Le sujet est relativement complexe et le titre de cet article un brin provocateur (quoi que, nous y reviendrons).

Il s’agit d’évoquer les données de connexion, de trafic et de localisation des communications électroniques et, plus particulièrement :
- leur conservation :
- généralisée (c’est-à-dire portant sur tous les utilisateurs) et ;
- indifférenciée (c’est-à-dire portant sur toutes les données en cause, quelle que soit leur sensibilité) ;
- et leur accès par les autorités judiciaires.

Ces données ne comportent pas le contenu même des communications, mais uniquement l’identité de l’utilisateur, son adresse IP, la liste (avec la date, l’heure et la durée) des contacts appelés, les zones géographiques d’émission et de réception ou encore la localisation par le déclenchement des relais téléphoniques.

Elles n’en demeurent pas moins « susceptibles de révéler des informations sur un nombre important d’aspects de la vie privée des personnes concernées, y compris des informations sensibles », comme « les habitudes de la vie quotidienne, les lieux de séjour permanents ou temporaires, les déplacements journaliers [...], les activités exercées, les relations sociales [...] et les milieux sociaux fréquentés » [1] et, partant, de permettre « d’établir le profil des personnes concernées, information tout aussi sensible, au regard du droit au respect de la vie privée, que le contenu même des communications » [2].

La conservation de ces données est également susceptible, juste parce qu’elle existe, « d’entraîner des effets dissuasifs sur l’exercice par les utilisateurs des moyens de communications électroniques de leur liberté d’expression » [3].

Par conséquent, pour les utilisateurs, à savoir peu ou prou la totalité de la population française (rien que ça), la conservation et l’accès à ces données sont « particulièrement attentatoires » [4], à leurs droits fondamentaux au respect de leur vie privée, à la protection de leurs données à caractère personnel et à leur liberté d’expression [5].

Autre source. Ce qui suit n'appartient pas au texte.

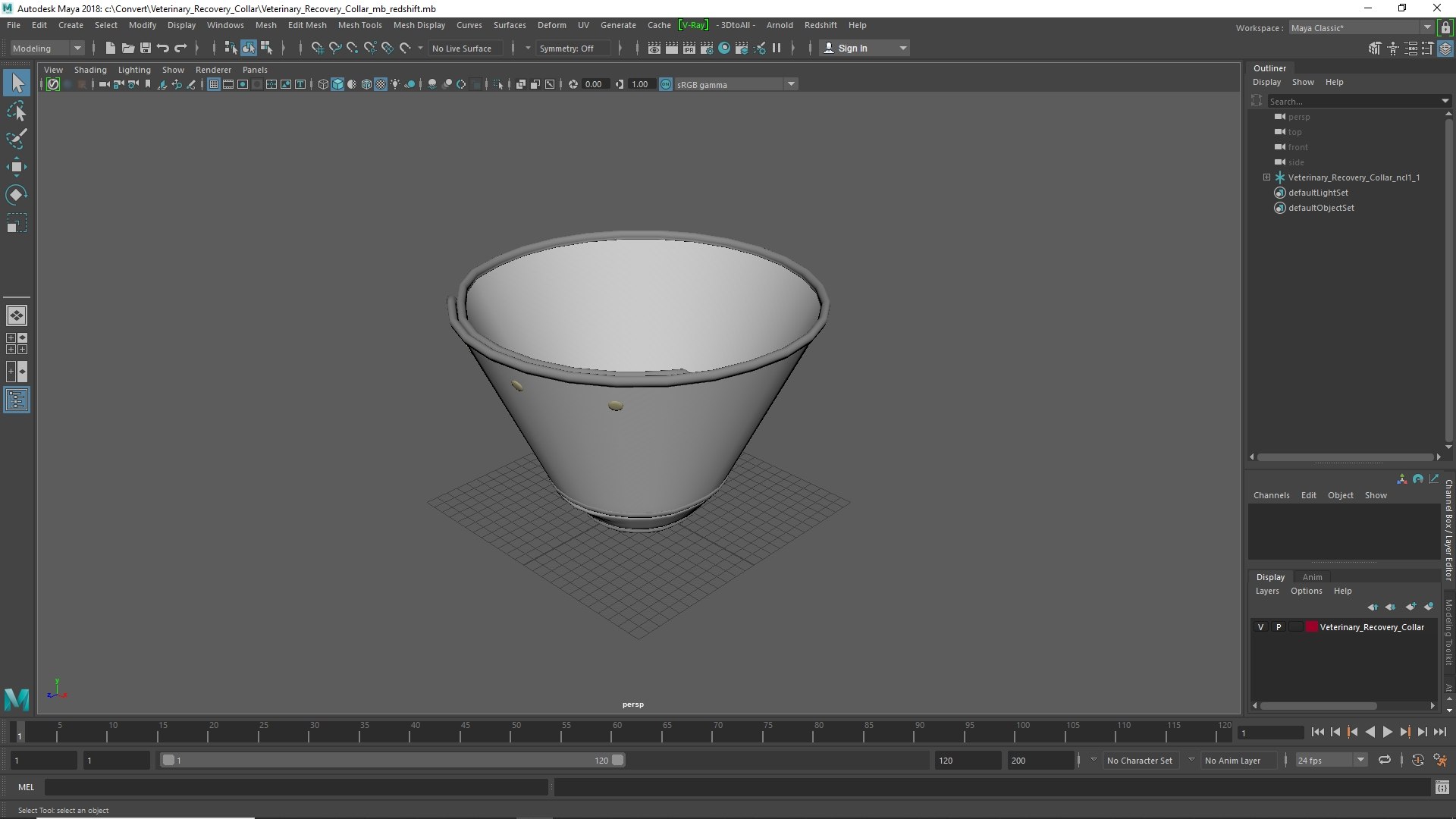Toggle V visibility for Veterinary_Recovery_Collar layer
The height and width of the screenshot is (819, 1456).
[x=1260, y=627]
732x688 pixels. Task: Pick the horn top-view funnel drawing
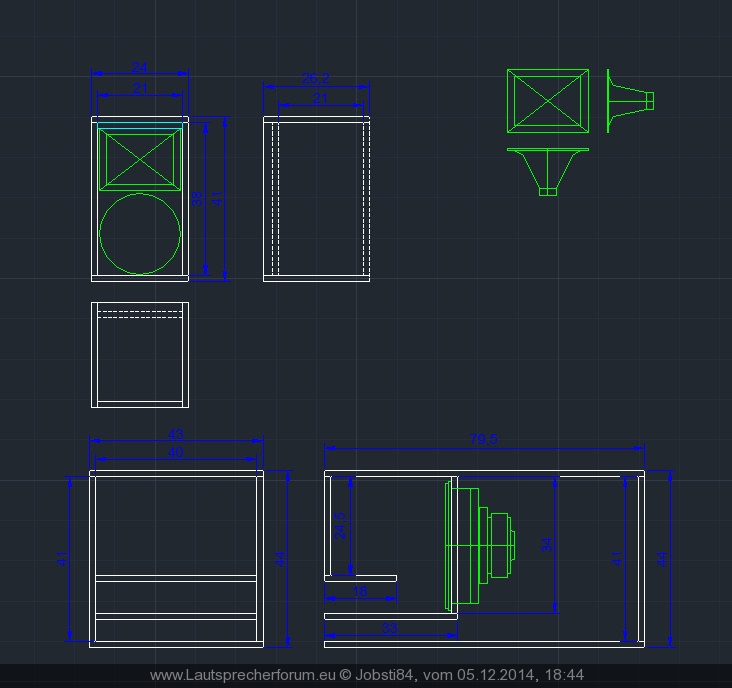point(547,170)
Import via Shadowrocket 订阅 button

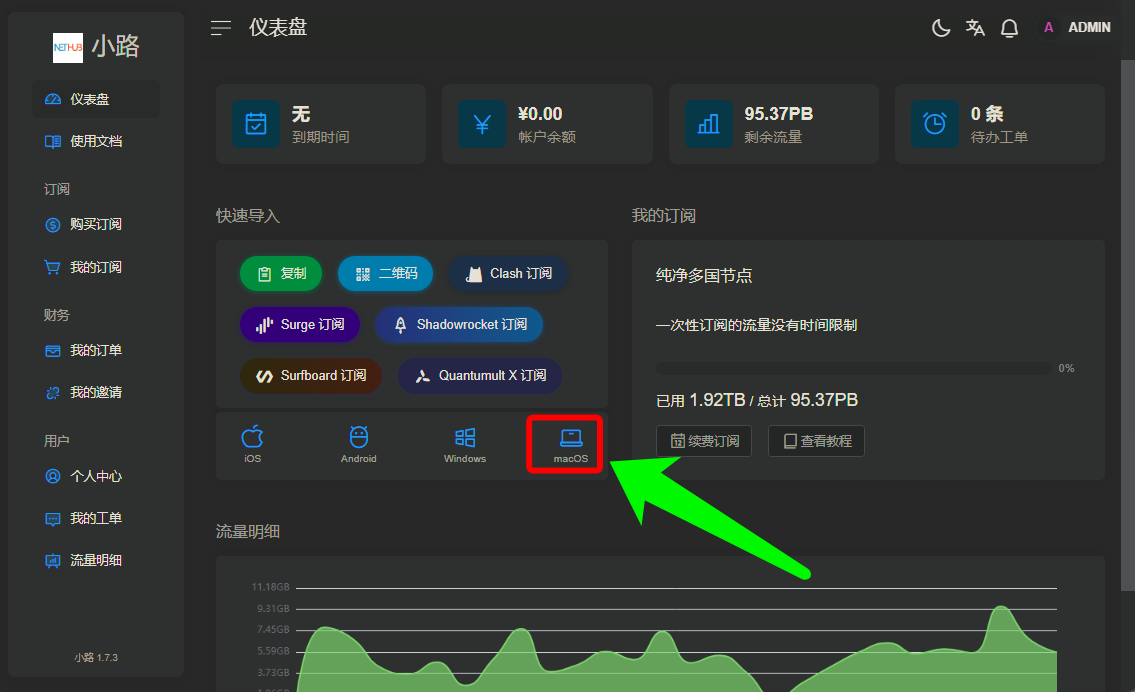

Pour autant, la conservation de ces données, depuis le développement des smartphones, est devenue quasi automatique, et en tout cas massive, tout comme leur utilisation dans les procédures pénales, sans véritable contrôle ou garde-fou d’aucune sorte…

C’est pourquoi le sujet a fait l’objet, récemment, de pas moins de six arrêts de la CJUE, d’un arrêt du Conseil d’État, de quatre arrêts du Conseil constitutionnel et, le 12 juillet dernier, de quatre arrêts de la Cour de cassation.

Et c’est, comme de plus en plus souvent désormais, de la CJUE qu’ont émané les garanties les plus fortes (et des juridictions nationales les plus grandes déceptions) par la fixation de strictes conditions pour que de telles atteintes puissent être considérées comme légitimes et proportionnées, donc autorisées dans une société démocratique.

II. Garanties et limites imposées par la CJUE.

1. S’agissant de la conservation généralisée et indifférenciée, la CJUE l’a limitée, en substance, aux seules données relatives à l’identité civile des utilisateurs ainsi que, pour la lutte contre la criminalité grave, à leurs adresses IP.

En revanche, les autres données ne peuvent, elles, en principe, pas faire l’objet d’une telle conservation, même pour la lutte contre la criminalité grave, compte tenu du caractère évidemment disproportionné de la surveillance globale et continue, à titre préventif, d’une population complète qui serait ainsi mise en œuvre et qui permettrait de tirer sur la vie privée de tout un chacun des conclusions précises.

Ce faisant, seules peuvent être conservées les données relatives à l’identité civile et l’adresse IP, les autres devant être supprimées sans délai.

La seule exception accordée par la CJUE pour ces autres données est l’existence d’une menace pour la sécurité nationale grave, réelle et actuelle ou prévisible (en somme le terrorisme, l’espionnage ou la guerre) dans le cadre de laquelle l’État pourrait en exiger (et en exige en réalité constamment), sous le contrôle d’un juge indépendant et pour une période limitée, une conservation généralisée.

A défaut d’une telle menace, ces autres données peuvent seulement faire l’objet, dans le cadre de la lutte contre la criminalité grave :
- d’une conservation ciblée (c’est-à-dire limitée, sans discrimination, à des catégories de personnes ou à des lieux précis) et/ou ;
- d’une conservation rapide (c’est-à-dire limitée à une personne, le plus souvent un suspect dans le cadre d’une enquête pénale).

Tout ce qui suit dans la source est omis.